Inverting methanol dehydrogenation selectivity by crowding atomic Ni species over α-MoC catalysts

Metal carbides with earth-abundant elements are widely regarded as promising alternatives of noble metal catalysts. Although comparable catalytic performances have been observed for metal carbides in several types of reactions, precise control of reaction pathways on them remains a formidable challenge, partially due to strong adsorption of reactants or intermediates. In this study, we show that bimolecular dehydrogenation of methanol to methyl formate and H2 is kinetically favored on bare α-MoC catalysts, while monomolecular dehydrogenation to CO and H2 becomes the dominant pathway when α-MoC is decorated with crowding atomic Ni species.
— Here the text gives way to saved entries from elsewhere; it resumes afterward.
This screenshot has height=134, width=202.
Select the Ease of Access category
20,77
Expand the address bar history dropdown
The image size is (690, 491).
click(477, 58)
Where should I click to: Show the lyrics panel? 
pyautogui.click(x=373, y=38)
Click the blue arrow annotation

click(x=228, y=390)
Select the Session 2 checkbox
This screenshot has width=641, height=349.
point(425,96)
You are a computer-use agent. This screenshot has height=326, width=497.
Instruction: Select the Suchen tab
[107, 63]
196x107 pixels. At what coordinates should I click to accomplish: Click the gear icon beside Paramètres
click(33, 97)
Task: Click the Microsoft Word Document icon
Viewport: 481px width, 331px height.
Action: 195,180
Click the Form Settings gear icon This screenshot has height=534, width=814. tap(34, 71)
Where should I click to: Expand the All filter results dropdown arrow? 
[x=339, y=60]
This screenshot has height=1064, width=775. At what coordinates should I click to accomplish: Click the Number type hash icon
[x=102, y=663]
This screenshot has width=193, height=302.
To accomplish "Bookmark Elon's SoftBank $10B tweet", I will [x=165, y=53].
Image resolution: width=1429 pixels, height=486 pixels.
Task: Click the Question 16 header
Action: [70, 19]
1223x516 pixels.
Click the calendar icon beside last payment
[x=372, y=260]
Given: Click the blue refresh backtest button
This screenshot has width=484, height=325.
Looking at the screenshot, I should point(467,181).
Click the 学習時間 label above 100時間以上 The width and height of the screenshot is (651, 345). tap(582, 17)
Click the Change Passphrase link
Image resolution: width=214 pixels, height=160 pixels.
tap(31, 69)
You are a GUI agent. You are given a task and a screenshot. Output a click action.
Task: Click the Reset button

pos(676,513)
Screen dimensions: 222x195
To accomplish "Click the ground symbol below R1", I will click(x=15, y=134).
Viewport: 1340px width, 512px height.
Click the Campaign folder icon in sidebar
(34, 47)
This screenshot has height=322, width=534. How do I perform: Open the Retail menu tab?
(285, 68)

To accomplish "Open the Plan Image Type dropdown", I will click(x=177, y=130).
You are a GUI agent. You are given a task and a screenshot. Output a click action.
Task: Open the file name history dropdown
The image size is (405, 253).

Under optimal conditions, excellent selectivities of the target products (> 90%) were achieved in both cases, with unprecedented production rates of methyl formate and H2 for the former and latter mechanisms, respectively. Kinetic, spectroscopic, and computational assessments were integrated to clarify the mechanism driving this remarkable selectivity inversion. Isolated Ni sites bound to α-MoC exhibit superior dehydrogenation activity, which promotes complete cleavage of C-H bonds in methanol-derived intermediates rather than the C-O coupling between them. Our study offers an effective approach to modulating the selectivity of carbide-based catalysts in alcohol dehydrogenation towards different target products.